Given request 1: According to the blog post about Suzuki teaching and swimming lessons, how long did the most recent "Parent and Tot" swimming class last?
Given request 2: Resume the blog post about Suzuki teaching and swimming lessons, continuing it from its final sentence.

Text to read:
————

Sunday, August 5, 2012

Splish Splash

July was a rich month, pedagogically speaking. While I didn't make it to the biennial Suzuki Conference at the end of May, I did teach at two Suzuki institutes in July. While I was there to teach, I couldn't help but be inspired by my colleagues. The colleagues who inspired me have many, many years of experience. Some are Suzuki parents or even grandparents. A short list of the ways they inspired me: They...
-helped me stick to my convictions both musical and pedagogical
-opened my mind to new ways of thinking and acting and to new pedagogical and musical ideas
-forced me to think outside the box (or to explore that box a little more carefully)
-listened to me and offered sincere, down-to-earth advice and feed-back
-played music with me
-discussed pedagogy with me and one another
-offered respect, support and compassion to those around them
-behaved in the true Suzuki spirit in and out of the lesson studio
-allowed me to observe their inspired teaching
-gave my young daughter their patience, friendship and enthusiasm

I could easily go on, and in light of the pedagogical boost I received, I am very excited to be teaching at a third institute later this month. I'm sure I'll have more to learn.

All this said, I had some surprising pedagogical revelations in a completely different arena this past week. My 2.5 year-old loves the water. I've been taking "Parent and Tot" swimming classes with her since she was an infant. The most recent class (of five consecutive days of 30 minutes a day) ended a few days ago. The teacher did NOT impress me at first. During the first class, she exhibited an off-putting brusqueness I had not observed among my daughter's previous swimming teachers. Also, she kept looking away from us (the parents and tots), and toward the pool office, or some far-off location. It was weird and unnerving. Also, when first introducing herself to my child, she asked what her name was. My daughter, being 2.5, doesn't always answer in a full and articulate voice when interrogated by a stranger. She mumbled her name, keeping her hand in her mouth. In an echo-y pool environment, the teacher heard nothing and retorted: "You have a name, don't you?!" I was pretty taken aback. I did, though, keep my cool, and made an effort to reserve judgement. My daughter was pretty clingy (not a word I like...) during the whole class, and asked for her previous teacher, several times. This was just the first class, maybe things would improve.

————

(Target pointing records)
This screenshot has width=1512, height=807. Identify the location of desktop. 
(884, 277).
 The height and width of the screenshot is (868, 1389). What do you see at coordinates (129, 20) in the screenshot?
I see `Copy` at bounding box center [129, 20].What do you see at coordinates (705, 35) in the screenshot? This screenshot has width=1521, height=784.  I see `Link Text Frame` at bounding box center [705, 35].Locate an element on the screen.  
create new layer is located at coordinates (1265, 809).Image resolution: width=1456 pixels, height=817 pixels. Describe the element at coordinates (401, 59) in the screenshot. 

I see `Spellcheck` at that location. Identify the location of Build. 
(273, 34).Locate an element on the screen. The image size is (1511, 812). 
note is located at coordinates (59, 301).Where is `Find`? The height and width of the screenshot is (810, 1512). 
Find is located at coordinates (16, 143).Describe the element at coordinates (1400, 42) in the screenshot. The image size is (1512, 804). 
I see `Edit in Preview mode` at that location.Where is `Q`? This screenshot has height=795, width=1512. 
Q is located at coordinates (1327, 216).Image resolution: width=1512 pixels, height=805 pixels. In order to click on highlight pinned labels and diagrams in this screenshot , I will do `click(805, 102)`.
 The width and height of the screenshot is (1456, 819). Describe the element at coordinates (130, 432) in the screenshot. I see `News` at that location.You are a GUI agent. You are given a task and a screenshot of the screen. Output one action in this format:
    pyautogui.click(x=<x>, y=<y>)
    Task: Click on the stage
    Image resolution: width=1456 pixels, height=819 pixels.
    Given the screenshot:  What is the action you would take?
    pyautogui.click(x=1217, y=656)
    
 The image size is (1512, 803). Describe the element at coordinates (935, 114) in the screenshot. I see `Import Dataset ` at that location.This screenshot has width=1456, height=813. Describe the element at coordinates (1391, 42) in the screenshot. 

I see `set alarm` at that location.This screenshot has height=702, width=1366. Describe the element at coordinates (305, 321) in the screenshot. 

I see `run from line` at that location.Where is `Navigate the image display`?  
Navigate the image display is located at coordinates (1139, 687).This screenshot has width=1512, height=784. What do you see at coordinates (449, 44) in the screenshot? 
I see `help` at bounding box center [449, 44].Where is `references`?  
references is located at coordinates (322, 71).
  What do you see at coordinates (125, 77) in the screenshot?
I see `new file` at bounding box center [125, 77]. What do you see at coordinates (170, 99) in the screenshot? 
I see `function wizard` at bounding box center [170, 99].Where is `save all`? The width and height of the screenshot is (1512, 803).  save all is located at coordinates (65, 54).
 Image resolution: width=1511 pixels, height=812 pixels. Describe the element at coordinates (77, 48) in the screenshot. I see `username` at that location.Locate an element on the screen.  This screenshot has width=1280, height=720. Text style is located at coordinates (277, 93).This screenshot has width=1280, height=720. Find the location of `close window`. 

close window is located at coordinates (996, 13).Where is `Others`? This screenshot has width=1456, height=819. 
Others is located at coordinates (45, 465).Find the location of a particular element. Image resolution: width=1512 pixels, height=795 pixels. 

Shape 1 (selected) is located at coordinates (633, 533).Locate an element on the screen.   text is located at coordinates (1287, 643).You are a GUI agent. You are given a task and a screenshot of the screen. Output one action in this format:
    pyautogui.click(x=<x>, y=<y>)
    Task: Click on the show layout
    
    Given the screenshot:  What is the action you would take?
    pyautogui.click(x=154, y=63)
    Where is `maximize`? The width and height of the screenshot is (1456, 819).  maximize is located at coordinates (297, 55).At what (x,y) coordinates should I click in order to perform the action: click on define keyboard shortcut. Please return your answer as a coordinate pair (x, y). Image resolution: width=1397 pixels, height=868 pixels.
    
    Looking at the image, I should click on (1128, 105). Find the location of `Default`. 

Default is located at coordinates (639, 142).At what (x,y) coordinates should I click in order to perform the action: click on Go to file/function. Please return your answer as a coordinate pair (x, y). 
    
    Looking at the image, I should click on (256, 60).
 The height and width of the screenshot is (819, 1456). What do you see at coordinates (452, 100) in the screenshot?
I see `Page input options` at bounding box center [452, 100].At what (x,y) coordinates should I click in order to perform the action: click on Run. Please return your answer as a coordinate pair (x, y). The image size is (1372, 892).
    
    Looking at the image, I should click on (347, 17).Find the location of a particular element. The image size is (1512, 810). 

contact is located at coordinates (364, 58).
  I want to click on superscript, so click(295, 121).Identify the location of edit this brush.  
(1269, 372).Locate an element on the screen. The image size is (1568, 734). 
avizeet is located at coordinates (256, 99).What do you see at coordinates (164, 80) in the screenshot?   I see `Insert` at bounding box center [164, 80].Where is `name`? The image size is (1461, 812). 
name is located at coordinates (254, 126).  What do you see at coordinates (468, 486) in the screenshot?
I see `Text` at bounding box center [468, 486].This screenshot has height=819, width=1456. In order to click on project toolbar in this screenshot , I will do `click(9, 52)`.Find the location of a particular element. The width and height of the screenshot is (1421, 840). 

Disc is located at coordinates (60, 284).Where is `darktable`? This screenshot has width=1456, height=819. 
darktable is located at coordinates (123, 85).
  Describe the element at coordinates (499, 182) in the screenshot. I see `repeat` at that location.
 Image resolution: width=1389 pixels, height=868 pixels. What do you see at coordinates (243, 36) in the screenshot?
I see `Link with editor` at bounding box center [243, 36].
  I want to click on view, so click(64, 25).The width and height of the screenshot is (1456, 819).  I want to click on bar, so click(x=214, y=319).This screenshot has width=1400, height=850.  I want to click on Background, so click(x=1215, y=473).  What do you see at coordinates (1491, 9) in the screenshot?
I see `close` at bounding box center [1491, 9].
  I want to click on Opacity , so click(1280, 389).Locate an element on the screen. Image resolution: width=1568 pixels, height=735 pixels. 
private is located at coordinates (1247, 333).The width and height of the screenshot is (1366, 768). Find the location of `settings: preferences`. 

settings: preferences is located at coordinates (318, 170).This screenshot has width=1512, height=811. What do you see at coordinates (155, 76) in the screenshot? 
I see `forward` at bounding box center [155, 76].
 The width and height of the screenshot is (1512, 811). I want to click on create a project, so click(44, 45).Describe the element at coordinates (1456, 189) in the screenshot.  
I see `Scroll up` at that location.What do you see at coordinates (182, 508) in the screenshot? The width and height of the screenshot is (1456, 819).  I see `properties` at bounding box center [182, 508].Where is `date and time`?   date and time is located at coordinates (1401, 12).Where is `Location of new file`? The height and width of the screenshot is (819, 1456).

————

Task response 1: It ran for five consecutive days, 30 minutes a day.

Task response 2:
During the course of the week, I did notice encouraging changes in both my daughter AND the teacher. The teacher seemed to relax a great deal. She also told us, that without her glasses, she had trouble reading the clock on the pool's wall, and therefore had trouble telling what time the class should end. (That could explain her shifty gaze on the first day.) What I noticed most, however, is how subtly my daughter adapted to her quick style of teaching. She (my daughter) displayed a HUGE leap in independence in this class, compared to the last class she took earlier in July. I realized that this teacher had some pretty strong priorities in what she wanted the children to be able to do. She clearly WANTED the tots to progress and evolve over the course of the week. While my daughter's previous teachers have been sweet, kind and ever-smiling, they haven't really pushed my daughter very much. Now, I realize the goals of these classes are to give the child ease and enjoyment in the water, so concrete, achievement-type goals are not really de rigueur, but I found it refreshing to have a teacher who had clear objectives for the children. And, in the end, those objectives would lead to them enjoying the water more, and learning to swim and be safe in the water. As a result, my daughter grew very fond of this teacher, talked about her at home, and though she found some of the tasks difficult, and a little out of her comfort zone, she made true efforts to accomplish them. Among these, was putting her face in the water -- which she did manage to do by the end of the week, if only for a few short seconds. She also improved dramatically in her back-floats, bubble-blowing and going underwater. I was thoroughly impressed with such dramatic progress in such a short time-span.

I am not sure that this young teacher -- who is going into her final year at university in politics and something else... I forget -- had necessarily thought through her pedagogical approach. Or had she? She told me that after university, she plans to attend teacher's college. She wants to be a teacher. And, she already is a teacher.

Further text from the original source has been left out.